Por favor, transforme as linhas de todos os registros abaixo em uma lista JSON de strings, com uma string para cada linha e sem as linhas em branco. Deixe as imagens fora da resposta.
::: CONJUNTO DE DADOS :::
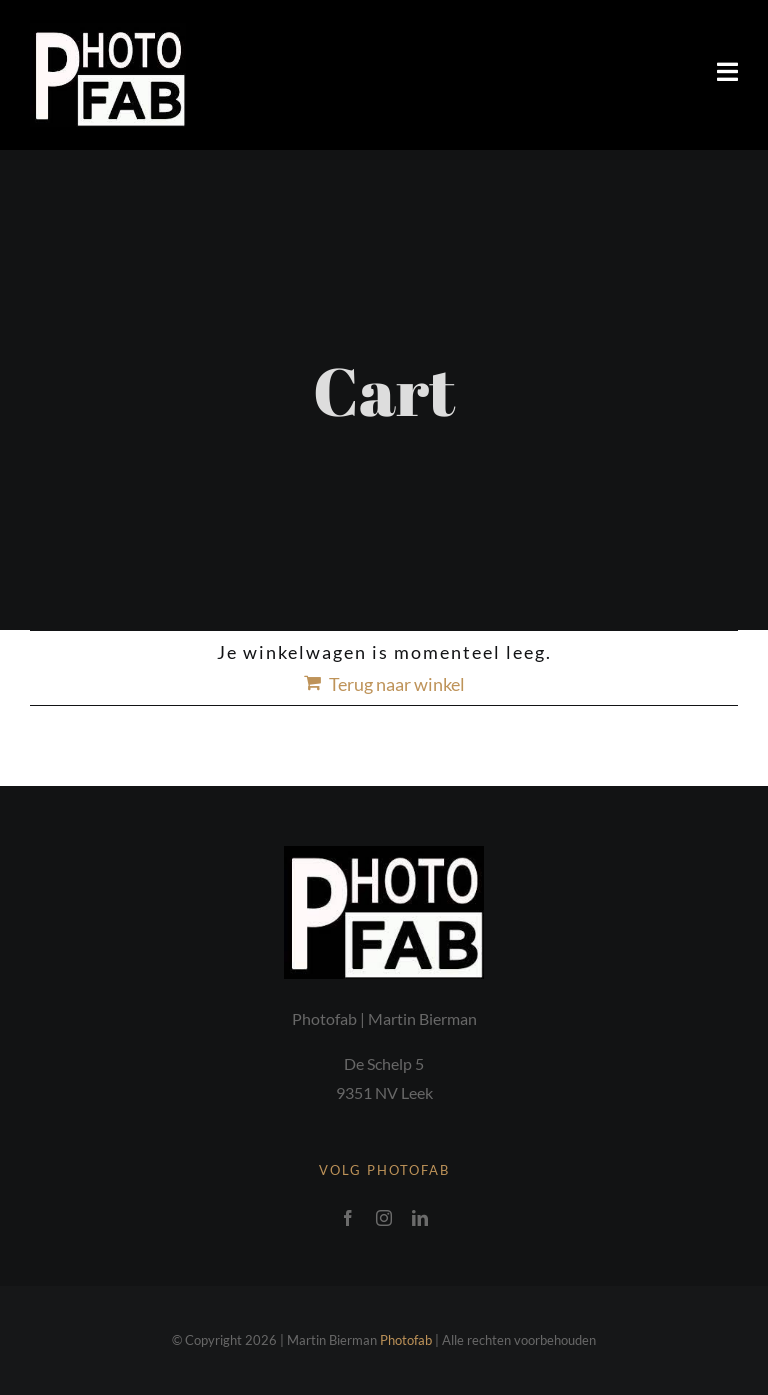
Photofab (406, 1340)
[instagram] (384, 1218)
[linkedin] (420, 1218)
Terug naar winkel (397, 684)
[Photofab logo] (108, 32)
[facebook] (348, 1218)
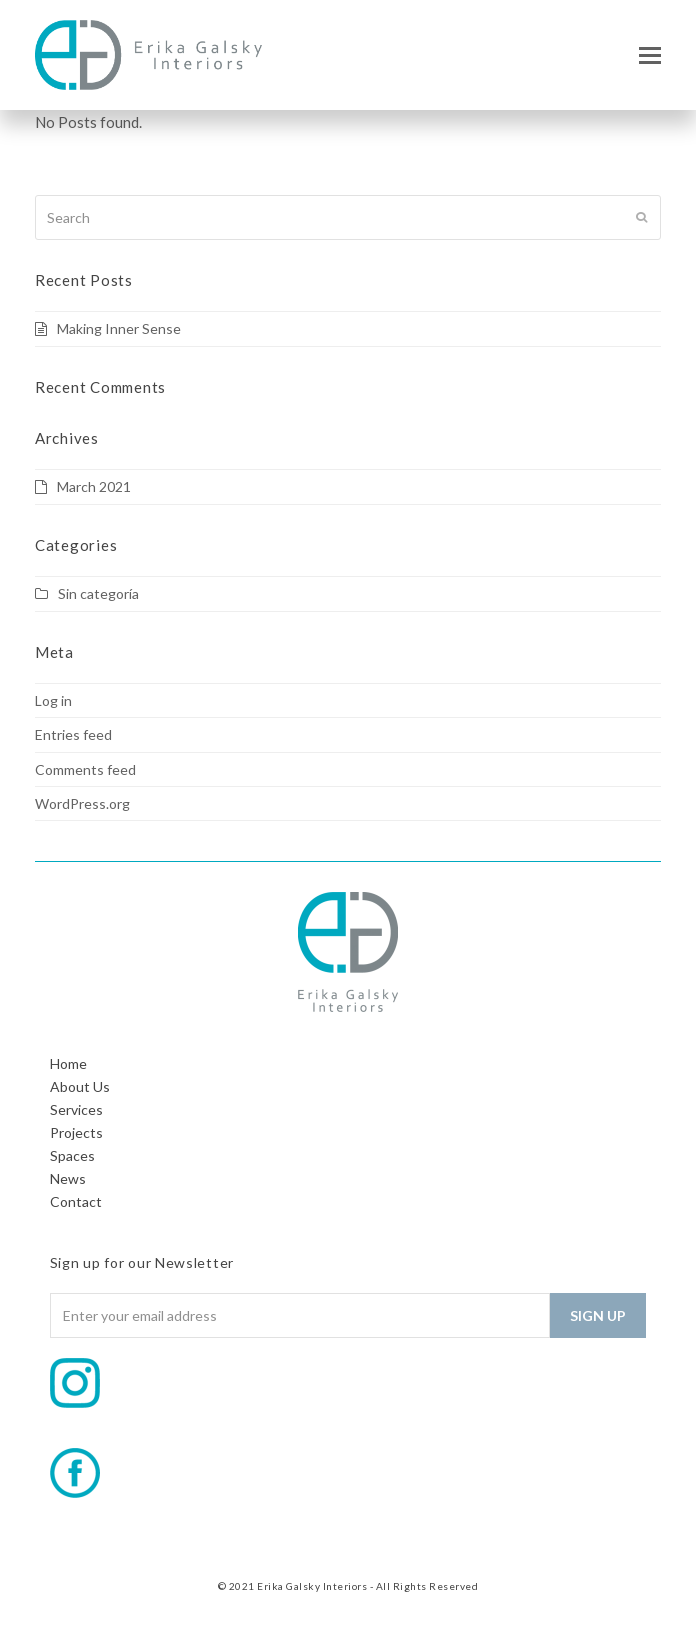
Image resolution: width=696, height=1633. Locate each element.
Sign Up (598, 1315)
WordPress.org (82, 803)
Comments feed (85, 769)
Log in (53, 700)
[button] (650, 55)
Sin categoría (98, 593)
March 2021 (94, 486)
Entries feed (73, 734)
:::
§ SOLUÇÃO COMPLETA
[
  "Photofab (406, 1340)",
  "[instagram] (384, 1218)",
  "[linkedin] (420, 1218)",
  "Terug naar winkel (397, 684)",
  "[Photofab logo] (108, 32)",
  "[facebook] (348, 1218)",
  "Image resolution: width=696, height=1633. Locate each element.",
  "Sign Up (598, 1315)",
  "WordPress.org (82, 803)",
  "Comments feed (85, 769)",
  "Log in (53, 700)",
  "[button] (650, 55)",
  "Sin categoría (98, 593)",
  "March 2021 (94, 486)",
  "Entries feed (73, 734)"
]